The Two-Sentence Problem Test
The two-sentence problem test is the first gate on any AI build: describe the problem in plain words with no vendor vocabulary. If you can't, you don't have a problem yet — you have marketing residue.
The two-sentence test is the first gate on any AI build decision: describe the problem in plain words, and if you can’t do it without a vendor’s vocabulary, you don’t have a problem yet — you have marketing residue. It costs nothing, takes two minutes, and kills more doomed builds than any other move in the framework.
Two clean sentences? Run the full decision at Build, Buy, or Skip?. Then pressure-test any specific tool you’re weighing with Tool, Toy, or Trash?.
The Two-Sentence Problem Test
Fill in both sentences. No jargon. No vendor terminology.
Nothing you'd be embarrassed to say in front of a sharp
twelve-year-old.
The problem I'm trying to solve is ______________________.
The way I currently handle it is ______________________.
Why it works A good pitch doesn't argue with your understanding of your problem — it replaces it. Once "I want my staff to share notes about customers" has become "we need to close our customer intelligence gap," the vocabulary is doing your thinking, and it was written by someone with something to sell. Two side effects of the test are features, not bugs: if the honest version sounds embarrassingly small, that's the test working — most real problems are small, and small problems have small, cheap solutions. And if you can't fill in the second sentence at all, you've been thinking about solutions before you've ever looked squarely at the problem.
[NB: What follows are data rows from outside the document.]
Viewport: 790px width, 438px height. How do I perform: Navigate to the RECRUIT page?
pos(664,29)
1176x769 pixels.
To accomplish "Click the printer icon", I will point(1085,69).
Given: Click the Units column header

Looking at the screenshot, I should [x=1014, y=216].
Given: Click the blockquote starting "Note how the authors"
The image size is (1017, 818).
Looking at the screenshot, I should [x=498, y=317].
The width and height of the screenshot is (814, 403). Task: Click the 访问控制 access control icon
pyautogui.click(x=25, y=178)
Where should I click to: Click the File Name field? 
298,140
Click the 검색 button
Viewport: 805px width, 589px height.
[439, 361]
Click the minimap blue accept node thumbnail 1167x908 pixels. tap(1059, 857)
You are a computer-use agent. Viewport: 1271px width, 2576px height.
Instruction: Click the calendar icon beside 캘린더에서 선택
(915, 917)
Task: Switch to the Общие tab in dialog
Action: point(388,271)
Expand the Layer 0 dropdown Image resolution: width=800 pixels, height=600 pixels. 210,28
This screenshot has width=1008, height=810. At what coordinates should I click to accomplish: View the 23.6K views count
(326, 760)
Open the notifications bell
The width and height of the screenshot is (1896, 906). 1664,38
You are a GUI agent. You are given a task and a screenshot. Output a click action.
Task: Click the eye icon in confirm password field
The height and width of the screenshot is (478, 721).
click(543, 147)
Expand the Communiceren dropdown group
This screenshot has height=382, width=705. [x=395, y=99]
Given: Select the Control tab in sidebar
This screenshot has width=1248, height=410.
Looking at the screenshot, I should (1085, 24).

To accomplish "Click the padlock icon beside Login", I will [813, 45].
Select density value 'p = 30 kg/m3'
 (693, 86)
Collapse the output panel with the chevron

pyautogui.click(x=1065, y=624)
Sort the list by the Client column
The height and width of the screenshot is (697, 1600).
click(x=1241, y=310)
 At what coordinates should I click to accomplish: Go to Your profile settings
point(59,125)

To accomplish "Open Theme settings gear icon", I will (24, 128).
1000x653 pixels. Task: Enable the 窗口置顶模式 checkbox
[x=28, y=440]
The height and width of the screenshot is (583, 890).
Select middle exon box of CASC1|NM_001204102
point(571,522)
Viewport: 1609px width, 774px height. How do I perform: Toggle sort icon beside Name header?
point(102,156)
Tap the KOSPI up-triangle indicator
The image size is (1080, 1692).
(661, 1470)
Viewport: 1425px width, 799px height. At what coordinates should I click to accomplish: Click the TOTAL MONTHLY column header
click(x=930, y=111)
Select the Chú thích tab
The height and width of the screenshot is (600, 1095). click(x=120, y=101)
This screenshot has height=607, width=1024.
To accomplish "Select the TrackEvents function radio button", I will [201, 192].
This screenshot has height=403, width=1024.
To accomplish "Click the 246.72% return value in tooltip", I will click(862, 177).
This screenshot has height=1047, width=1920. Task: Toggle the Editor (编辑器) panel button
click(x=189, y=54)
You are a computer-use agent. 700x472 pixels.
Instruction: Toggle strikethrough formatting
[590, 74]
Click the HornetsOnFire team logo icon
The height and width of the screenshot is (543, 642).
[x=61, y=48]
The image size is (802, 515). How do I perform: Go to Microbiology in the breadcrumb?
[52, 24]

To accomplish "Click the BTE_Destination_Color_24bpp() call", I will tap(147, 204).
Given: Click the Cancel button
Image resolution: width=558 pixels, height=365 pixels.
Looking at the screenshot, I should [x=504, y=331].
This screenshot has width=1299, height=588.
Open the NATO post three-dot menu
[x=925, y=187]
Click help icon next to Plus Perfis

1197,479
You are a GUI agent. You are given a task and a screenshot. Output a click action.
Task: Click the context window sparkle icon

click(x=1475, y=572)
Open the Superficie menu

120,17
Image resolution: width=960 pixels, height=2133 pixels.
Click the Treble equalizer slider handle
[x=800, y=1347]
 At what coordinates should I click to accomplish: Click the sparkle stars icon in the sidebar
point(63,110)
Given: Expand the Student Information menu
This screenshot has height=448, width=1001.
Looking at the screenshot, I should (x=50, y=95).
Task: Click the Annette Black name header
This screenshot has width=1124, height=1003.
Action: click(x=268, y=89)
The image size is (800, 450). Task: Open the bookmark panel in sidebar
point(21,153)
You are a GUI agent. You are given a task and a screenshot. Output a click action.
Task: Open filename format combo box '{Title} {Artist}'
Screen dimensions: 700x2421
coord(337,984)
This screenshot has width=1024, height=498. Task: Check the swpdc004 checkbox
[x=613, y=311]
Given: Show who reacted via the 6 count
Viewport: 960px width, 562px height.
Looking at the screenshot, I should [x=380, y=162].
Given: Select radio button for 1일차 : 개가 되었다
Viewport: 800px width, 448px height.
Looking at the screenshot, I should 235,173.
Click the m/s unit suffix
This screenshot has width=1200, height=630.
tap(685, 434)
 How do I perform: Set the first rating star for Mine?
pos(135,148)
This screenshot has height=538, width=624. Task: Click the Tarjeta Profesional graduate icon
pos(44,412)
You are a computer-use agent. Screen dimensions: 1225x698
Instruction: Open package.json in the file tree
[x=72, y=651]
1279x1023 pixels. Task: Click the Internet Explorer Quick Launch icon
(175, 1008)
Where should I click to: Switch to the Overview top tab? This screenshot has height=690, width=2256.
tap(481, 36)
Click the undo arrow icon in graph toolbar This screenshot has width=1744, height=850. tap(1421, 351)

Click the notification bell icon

Then what Two clean sentences → run the full decision at Build / Buy / Skip. Can't strip the borrowed words → stop; spend a week with the actual work — the people, the data, your own confusion — until the plain version comes. Small honest version → solve the small version. Don't inflate it back to a size that justifies the engagement.
These prompts put the framework from Before You Build in your hands. More about the book →
Frequently asked questions
What is the two-sentence problem test?
It's the first gate on any AI build: state the problem you're solving and how you currently handle it, in plain words with no vendor terminology. If you can't, you don't have a defined problem yet — you have marketing residue.
What if the honest version sounds too small?
That's the test working. Most real problems are small, and small problems have small, cheap solutions — don't inflate it back to a size that justifies a vendor's engagement.